* Task instructions
Extract from the entries below, exactly as given, only the lines from the line containing "Forgot your password? (623, 528)" to the line containing "Saúde da Mulher (131, 1320)", both lines included.

* Data
* * * * * * * * *
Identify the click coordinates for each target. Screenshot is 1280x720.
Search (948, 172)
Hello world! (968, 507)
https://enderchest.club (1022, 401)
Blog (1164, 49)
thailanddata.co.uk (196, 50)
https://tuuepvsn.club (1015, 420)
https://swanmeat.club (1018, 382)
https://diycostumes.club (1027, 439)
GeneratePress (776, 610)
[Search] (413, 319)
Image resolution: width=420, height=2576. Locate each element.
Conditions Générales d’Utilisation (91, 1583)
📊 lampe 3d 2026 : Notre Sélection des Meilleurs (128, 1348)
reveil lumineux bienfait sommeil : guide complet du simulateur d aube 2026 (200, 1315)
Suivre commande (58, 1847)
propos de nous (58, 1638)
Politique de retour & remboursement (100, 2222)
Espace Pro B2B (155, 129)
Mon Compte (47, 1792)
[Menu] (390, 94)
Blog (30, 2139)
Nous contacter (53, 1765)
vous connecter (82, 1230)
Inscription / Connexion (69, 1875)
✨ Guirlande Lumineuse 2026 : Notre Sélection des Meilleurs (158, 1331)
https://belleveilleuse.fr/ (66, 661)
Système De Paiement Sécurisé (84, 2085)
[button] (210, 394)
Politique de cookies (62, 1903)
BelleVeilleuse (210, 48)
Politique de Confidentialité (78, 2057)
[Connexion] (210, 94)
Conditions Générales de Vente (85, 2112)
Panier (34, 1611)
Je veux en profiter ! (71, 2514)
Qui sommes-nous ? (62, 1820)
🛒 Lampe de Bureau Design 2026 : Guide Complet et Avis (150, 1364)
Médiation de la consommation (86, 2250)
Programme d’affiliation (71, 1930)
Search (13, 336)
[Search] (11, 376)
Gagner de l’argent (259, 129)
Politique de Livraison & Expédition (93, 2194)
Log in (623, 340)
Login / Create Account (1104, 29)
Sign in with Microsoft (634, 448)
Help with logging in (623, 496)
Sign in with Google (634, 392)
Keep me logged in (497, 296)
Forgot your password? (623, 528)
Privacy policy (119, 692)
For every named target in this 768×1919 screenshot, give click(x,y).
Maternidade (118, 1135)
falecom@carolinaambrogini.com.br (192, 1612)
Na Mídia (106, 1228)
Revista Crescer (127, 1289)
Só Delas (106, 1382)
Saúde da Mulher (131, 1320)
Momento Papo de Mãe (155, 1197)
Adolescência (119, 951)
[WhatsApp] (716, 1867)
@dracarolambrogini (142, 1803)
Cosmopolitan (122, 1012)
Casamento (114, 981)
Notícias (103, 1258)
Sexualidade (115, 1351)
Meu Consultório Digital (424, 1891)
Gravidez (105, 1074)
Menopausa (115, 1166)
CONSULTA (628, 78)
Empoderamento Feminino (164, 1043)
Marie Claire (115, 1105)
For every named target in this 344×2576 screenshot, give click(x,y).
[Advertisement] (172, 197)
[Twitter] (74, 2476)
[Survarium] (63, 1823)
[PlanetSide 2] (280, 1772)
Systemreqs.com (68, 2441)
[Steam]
* * * * * * * * *
* Expected answer
Forgot your password? (623, 528)
Privacy policy (119, 692)
For every named target in this 768×1919 screenshot, give click(x,y).
Maternidade (118, 1135)
falecom@carolinaambrogini.com.br (192, 1612)
Na Mídia (106, 1228)
Revista Crescer (127, 1289)
Só Delas (106, 1382)
Saúde da Mulher (131, 1320)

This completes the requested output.